Con Abele Biffi se ne va un pezzo di storia e, soprattutto, di politica Aicurziese. Tutto il paese piange la scomparsa dell’ex primo cittadino che ha guidato il paese per 33 anni, dal 1956 fino al 1990.

Un vero record di longevità politica per Biffi, democristiano doc e molto amato dai suoi concittadini.

Il cordoglio del primo cittadino Colnago

Parole di cordoglio cariche di affetto quelle del primo cittadino Gianmarino Colnago che ha ripercorso, attraveso un post su Facebook, i tratti salienti di Biffi e le sue opere più importanti realizzate ad Aicuzio.

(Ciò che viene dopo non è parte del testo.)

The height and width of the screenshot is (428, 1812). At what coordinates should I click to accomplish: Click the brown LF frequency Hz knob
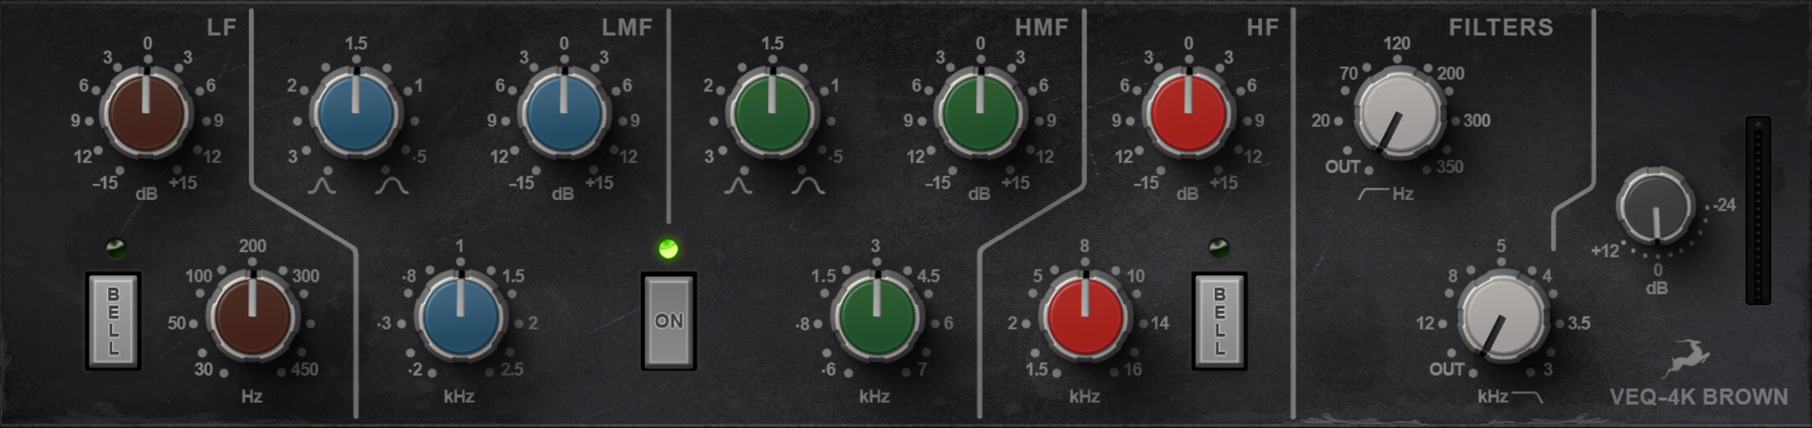pyautogui.click(x=252, y=317)
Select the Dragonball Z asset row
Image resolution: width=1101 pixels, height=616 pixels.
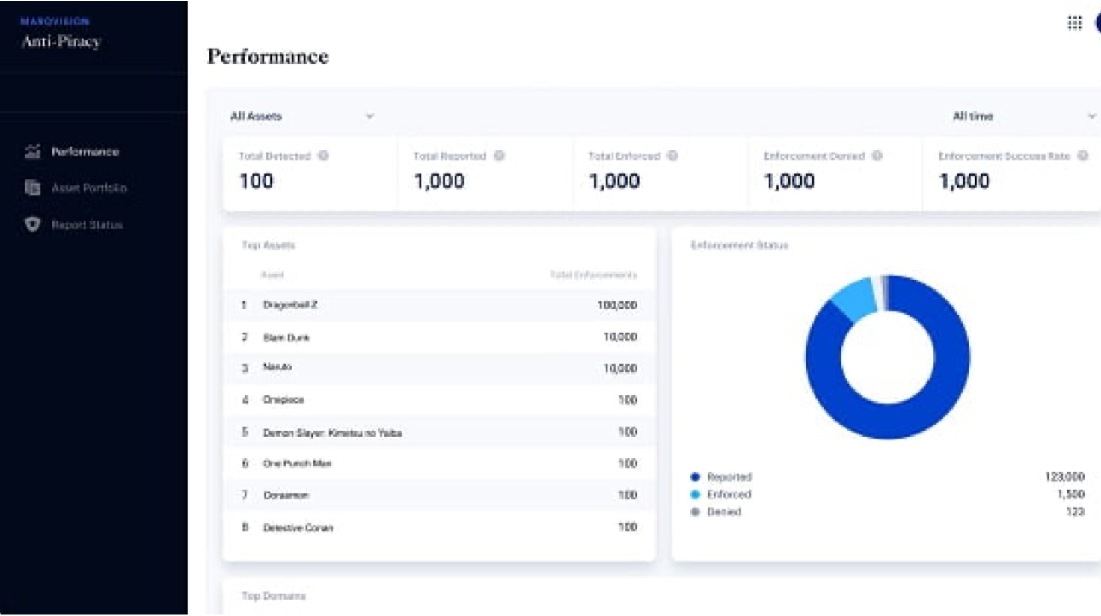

“L’immagine della nostra bella Aicurzio riflette l’immagine operosa, gentile, essenziale e schiva del nostro concittadino Abele Biffi – ha sottolineato il primo cittadino – Gli edifici antichi che fanno bella mostra nel centro storico di Aicurzio sono il frutto di sapienti lavori di acquisizioni e restauri compiuti nei decenni che vanno dagli anni 70 agli inizi del 90. questo periodo ha visto il prodigarsi di un gruppo di persone, coordinate e capitanate da Abele Biffi, ciascun con la sua capacità professionale e artigianale, lavorare per acquisire questi beni desueti, consunti, frazionati e quindi ristrutturarli e rinnovarli nell’antico splendore. Oggi la Casa Comunale dall’altisonante nome di Villa Pasqualini-Malacrida-Aceti-Musiari, il Palazzo Malacrida sede delll’Archivio Storico Aicurziese, degli Ambulatori Medici e dell’Associazione Volontari Aicurziesi, la Villa Paravicini con l’annesso Parco e sede della Biblioteca Aicurziese nonché del Museo degli Usi e Costumi. Infine la Casa degli Umiliati maschile che connota una porzione del nostro antico urbanesimo, ricca di pietre recuperate da edifici romani e dalla distruzione del castello. Oggi sono tutte opere fruibili dagli aicurziesi e dai numerosi turisti che quotidianamente percorrono le antiche contrade di Aicurzio. Il Circolo Combattenti e Reduci divenuto poi Circolo Cooperativa Sacra Famiglia è stato oggetto di particolare attenzione da parte del Capitano Abele Biffi. Egli, divenuto Presidente, ne ha mantenuto la coesione sociale rendendolo un luogo di aggregazione per la cittadinanza. Infine, l’Uomo: dietro ogni progetto e la sua realizzazione si intravede un Uomo che deve essere in primis un visionario ma deve anche saper discernere ciò che è bene per la comunità da ciò che si può realizzare senza oneri aggiunti per i cittadini. In questo, Abele Biffi ha dato il meglio di se stesso, favorendo l’impegno e la prestazione d’opera in gratuita di un gruppo amalgamato e ben guidato, che ha reso fruibili tutti questi spazi, questi volumi, questi edifici per tutti noi. Ciò ci inorgoglisce e ci lascia esprimere con forza caratteriale il famoso motivo: “Io sono di AI-CUR- ZIO”. Cari Concittadini queste sono riflessioni mattiniere, che si aggiungono alle condoglianze ufficiali portate ieri sera alla famiglia e al testo espresso ieri pomeriggio sulla mia pagina. Grazie per tutto questo Abele.”

Il ricordo dell’ex sindaco Raffaele Baraggia

“Carissimi concittadini, credo che oggi sia necessario spendere due parole a riguardo di Abele Biffi, sindaco del nostro comune per la bellezza di 33 anni. Oggi se ne va un pezzo della storia del nostro paese. Uomo dalle doti straordinarie, di elevata statura morale, conosciuto e amato da centinaia e centinaia di persone. Oggi, se il nostro comune ha mantenuto le sue peculiarità urbanistiche che ne fanno uno dei più belli borghi brianzoli, deve ringraziare il sig. Abele Biffi. Ricordo che fin dalla mia infanzia e poi crescendo ci sono state delle figure che ho sempre visto come guida ed esempio da seguire: il rigore, la serietà, l’onore e il rispetto. Questo è quello che ricordo del Sig. Sindaco Abele BIffi. Grazie per tutto ciò che hai fatto per la nostra comunità. Mi stringo attorno alla famiglia in questo momento di dolore”.

Le esequie

Le eseque di Biffi verranno celebrate venerdì alle ore 14.30 nella chiesa parrocchiale di Aicurzio.